Un horizon d'une brume poisse, dressée comme un rempart d'où l'adversaire est invisible, tapi dans l'ombre comme un félin qui aiguiserait ses griffes. L'inconnu comme ennemi. Qui l'a vu ? Personne. Il se masque, il patiente. Pourquoi n'a-t-il déjà frappé ? Il attend peut-être que l'on se débande, un moment opportun pour agir. À quoi ressemble-t-il ? Il pourrait être n'importe quoi. L'estomac grince, la gorge brûle, gratte et s'irrite. On a soif, on a faim. L'esprit se fâche : on ne craint pas la fatigue, non, on est trop à cran pour céder au sommeil ; pourtant l'ennemi doit bien guetter un signe de somnolence pour agir, alors on secoue la tête et l'on scrute, là où le regard se noie, jusqu'à ce que la vue devienne trouble et qu'on cligne des yeux.

— Abdé !

Rester alerte.

Farouk tourne la tête : Abdé s'excuse du visage, cesse de taper du pied.

Ça le reprend, à peine plus tard.

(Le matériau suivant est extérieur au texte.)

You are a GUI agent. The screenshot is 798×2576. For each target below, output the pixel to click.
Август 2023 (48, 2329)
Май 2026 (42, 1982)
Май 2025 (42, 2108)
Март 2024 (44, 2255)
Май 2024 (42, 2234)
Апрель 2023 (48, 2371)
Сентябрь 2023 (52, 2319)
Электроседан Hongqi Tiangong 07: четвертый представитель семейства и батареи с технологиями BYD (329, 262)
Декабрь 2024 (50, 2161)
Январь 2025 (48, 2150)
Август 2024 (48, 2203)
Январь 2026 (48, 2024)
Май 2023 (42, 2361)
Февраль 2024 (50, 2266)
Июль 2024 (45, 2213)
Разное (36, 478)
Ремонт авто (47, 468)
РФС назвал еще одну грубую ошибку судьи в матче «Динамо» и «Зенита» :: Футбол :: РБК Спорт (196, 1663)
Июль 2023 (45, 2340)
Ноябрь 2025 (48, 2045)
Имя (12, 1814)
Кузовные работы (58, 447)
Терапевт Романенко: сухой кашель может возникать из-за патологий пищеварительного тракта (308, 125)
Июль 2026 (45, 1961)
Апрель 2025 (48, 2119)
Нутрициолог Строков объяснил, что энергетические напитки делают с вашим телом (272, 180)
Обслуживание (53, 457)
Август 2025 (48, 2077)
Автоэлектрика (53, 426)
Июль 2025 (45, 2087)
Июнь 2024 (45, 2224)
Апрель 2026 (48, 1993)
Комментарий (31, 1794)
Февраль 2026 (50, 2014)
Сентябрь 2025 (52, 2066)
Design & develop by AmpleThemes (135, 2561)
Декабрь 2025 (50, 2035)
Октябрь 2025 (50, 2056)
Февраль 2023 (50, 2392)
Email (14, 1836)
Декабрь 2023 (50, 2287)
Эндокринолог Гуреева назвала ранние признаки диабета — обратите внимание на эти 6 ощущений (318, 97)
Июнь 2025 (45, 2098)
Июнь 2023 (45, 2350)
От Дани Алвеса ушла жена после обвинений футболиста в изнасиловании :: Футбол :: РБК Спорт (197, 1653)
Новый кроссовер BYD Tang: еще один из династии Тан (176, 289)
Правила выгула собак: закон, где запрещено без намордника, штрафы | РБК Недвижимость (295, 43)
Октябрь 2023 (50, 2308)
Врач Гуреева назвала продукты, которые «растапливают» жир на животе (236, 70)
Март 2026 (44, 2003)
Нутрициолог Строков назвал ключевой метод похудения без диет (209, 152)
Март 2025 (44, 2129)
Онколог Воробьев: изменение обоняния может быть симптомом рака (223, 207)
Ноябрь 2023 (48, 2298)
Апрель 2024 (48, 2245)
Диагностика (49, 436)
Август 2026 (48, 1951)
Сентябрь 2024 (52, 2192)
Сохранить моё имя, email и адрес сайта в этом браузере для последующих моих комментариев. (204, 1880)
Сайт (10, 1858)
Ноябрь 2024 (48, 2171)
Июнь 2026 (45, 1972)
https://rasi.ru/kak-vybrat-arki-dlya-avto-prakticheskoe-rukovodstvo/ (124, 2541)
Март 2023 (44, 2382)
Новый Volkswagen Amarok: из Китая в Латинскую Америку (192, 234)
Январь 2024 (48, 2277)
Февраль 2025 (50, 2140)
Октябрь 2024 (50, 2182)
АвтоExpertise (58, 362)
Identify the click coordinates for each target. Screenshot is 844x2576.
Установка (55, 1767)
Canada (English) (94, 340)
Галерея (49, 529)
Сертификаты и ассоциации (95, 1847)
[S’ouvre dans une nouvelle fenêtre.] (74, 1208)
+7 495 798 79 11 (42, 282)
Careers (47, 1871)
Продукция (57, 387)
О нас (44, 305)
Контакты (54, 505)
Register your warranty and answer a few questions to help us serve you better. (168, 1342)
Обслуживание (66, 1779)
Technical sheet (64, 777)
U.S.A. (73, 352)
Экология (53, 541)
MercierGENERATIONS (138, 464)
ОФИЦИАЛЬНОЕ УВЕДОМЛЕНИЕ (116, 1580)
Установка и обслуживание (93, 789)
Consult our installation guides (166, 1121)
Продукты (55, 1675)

La cendre décolle en souffles de poussières autour de sa jambe tendue. Il s'arrête, regarde autour de lui et reprend.

Une rumeur fraie la ligne, murmure étouffé qui fait jaser à voix basse.

Soudain : un cri.

Les muscles se contractent, les bras s'affermissent et se dressent, le bruit de métal contre métal résonne dans le silence ; l'on a frappé son arme contre le bouclier du voisin.

On ouvre la bouche et on souffle.

Les épaules se relâchent, les traits se lissent sans perdre de leur angoisse. On aperçoit l'homme qui a quitté le rang disparaitre. C'est terminé. L'idée de le suivre traverse même devant l'évidence de sa fin. C'est insoutenable.

Le Chah réagit enfin :

— Gardez la ligne !

L'écho de ses mots rebondit ; puis les ordres transpercent, relayés par ceux désireux de vaincre le silence. On les entend toujours qu'on les répète encore : c'est cela de gagné sur le vicieux adversaire.

— Qu'est-ce qu'on fait ? demande Farouk.

On attend.

Le Chah offre un visage crispé ; il ne répond pas. Sa lame bouge, faiblement, son bras est agité. Il se replonge dans le néant d'où l'on doit venir.

Peut-être que nul ne viendra, après tout. Qui a dit qu'ils viendraient ? C'est le Chah ? Peut-on lui faire confiance ? Que sait-il que nous ne sachions pas ? Finalement, ce n'est qu'un homme, lui aussi. Peut-être s'est-il trompé, a-t-il été trompé.

Farouk regarde ailleurs, mais ne voit rien. Où est-il ce là-haut ? Existe-t-il ce là-haut ? Pourquoi sommes-nous tous ici rassemblés ?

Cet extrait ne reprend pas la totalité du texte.